Well, gold did gain a bit today, but it’s essentially jumping up in an elevator that’s moving down. It just doesn’t have enough steam to break out.
While it’s been the traditional view that when the U.S. dollar declines, gold increases in price, we find that's not always the case when comparing historical patterns. And just to watch the price of gold itself when making a buying decision is not enough. One needs to pay attention to the price of gold in relation to moves in the USDX – that helps to indicate the bottom.
Let’s pay attention to and examine what gold does when the USDX moves either up or down.

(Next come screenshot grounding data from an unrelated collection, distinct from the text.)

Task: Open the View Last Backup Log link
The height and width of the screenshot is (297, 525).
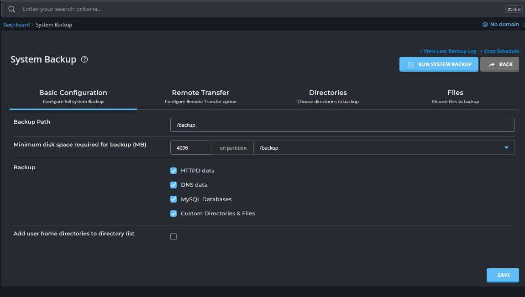Action: [449, 51]

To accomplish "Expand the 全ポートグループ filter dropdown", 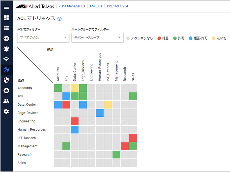I will click(97, 38).
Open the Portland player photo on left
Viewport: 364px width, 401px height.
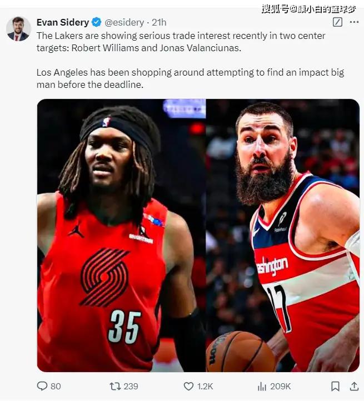(121, 235)
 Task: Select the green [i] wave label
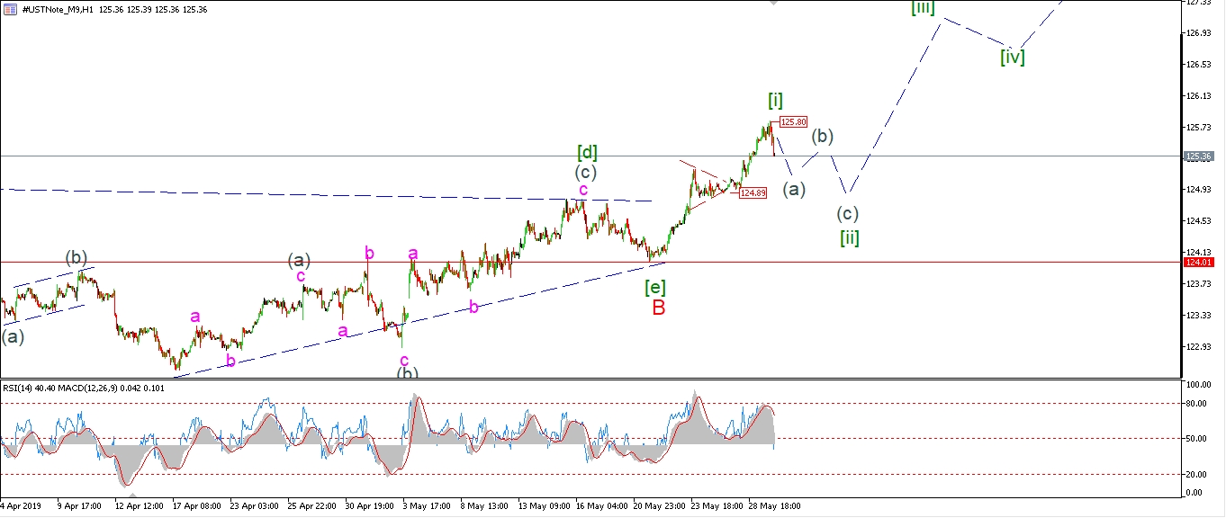tap(775, 100)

Yesterday we saw the first daily close below the September low. This means that the breakdown is not confirmed, and if the USDX closes below this level today and tomorrow, it will be. However, at the moment of writing these words, the USDX is trying to rally back up – if it is successful, gold would be likely to plunge.
Still, to be precise, since gold just managed to rally above the declining resistance line, it might have enough momentum to reach the September low (at about $1,850) before turning south once again.
The breakdown in the USDX is not confirmed and it could be invalidated any hour now, but….
What if it’s not? What if – despite invalidation being likely and the USDX moving up – what we’ve seen in the last couple of months was not the broad bottom in the USD Index, and the latter is going to decline from here?
These are important questions. First of all, if the above is indeed the case, it won’t mean that technical analysis became useless or less useful. It would mean that a different part of history is likely to be repeated to a certain extent, and not the ones that I featured and referred to previously.
The above wouldn’t invalidate the very bullish implications of the long-term breakout in the USDX in 2015.
So, what would be likely to happen if the USDX declines in the next few days?
In this case, it seems likely to me that the USDX would repeat its 2017–2018 decline to some extent. The starting points of the declines (horizontal red line) as well as the final high of the biggest correction are quite similar. The difference is that the correction was now smaller than it was in 2017.
Since back in 2018, the USDX’s bottom was at about 1.618 Fibonacci extension of the size of the correction, we could expect something similar to happen this time. Applying the above to the current situation would give us the proximity of the 90 level as the downside target.
But would gold soar in this case? Well, if the early 2018 pattern was being repeated, then let’s check what happened to precious metals and gold stocks at that time.
In short, they moved just a little higher after the USDX’s breakdown. We marked the moment when the U.S. currency broke below its previous (2017) bottom with a vertical line, so that you can easily see what gold, silver, and GDX (NYSE:GDX) were doing at that time. They were just before a major top. The bearish action that followed in the short term was particularly visible in case of the miners.
Consequently, even if the USD Index is to decline further from here (and – again – the breakdown could be invalidated shortly), then the implications are not particularly bullish for the precious metals market.